**学以致用**
A) 请将下文GlanceSeg论文简介中从“提出GlanceSeg以解决早期糖尿病视网膜病变微血管病变分割问题”至“准确性不足和效率低下的问题。”的部分原样抄录。
B) 根据下文GlanceSeg论文简介，该论文的发布日期是哪一天？

**文本片段**
GlanceSeg: Real-time microaneurysm lesion segmentation with gaze-map-guided foundation model for early detection of diabetic retinopathy

📄 arXiv: 2311.08075v1 📥 PDF

作者: Hongyang Jiang, Mengdi Gao, Zirong Liu, Chen Tang, Xiaoqing Zhang, Shuai Jiang, Wu Yuan, Jiang Liu

分类: eess.IV, cs.CV, cs.HC

发布日期: 2023-11-14

备注: 12 pages, 10 figures


💡 一句话要点

提出GlanceSeg以解决早期糖尿病视网膜病变微血管病变分割问题

🎯 匹配领域: 支柱九:具身大模型 (Embodied Foundation Models)

关键词: 糖尿病视网膜病变 微血管病变 实时分割 人机协作 显著性图 深度学习 医学影像

📋 核心要点

  1. 现有方法在早期糖尿病视网膜病变的微小病变分割上存在准确性不足和效率低下的问题。

**存储数据**
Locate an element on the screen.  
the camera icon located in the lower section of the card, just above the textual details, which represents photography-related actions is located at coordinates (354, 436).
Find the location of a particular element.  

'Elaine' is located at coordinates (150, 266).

**分题答案**
A)
提出GlanceSeg以解决早期糖尿病视网膜病变微血管病变分割问题

🎯 匹配领域: 支柱九:具身大模型 (Embodied Foundation Models)

关键词: 糖尿病视网膜病变 微血管病变 实时分割 人机协作 显著性图 深度学习 医学影像

📋 核心要点

  1. 现有方法在早期糖尿病视网膜病变的微小病变分割上存在准确性不足和效率低下的问题。

B) 2023-11-14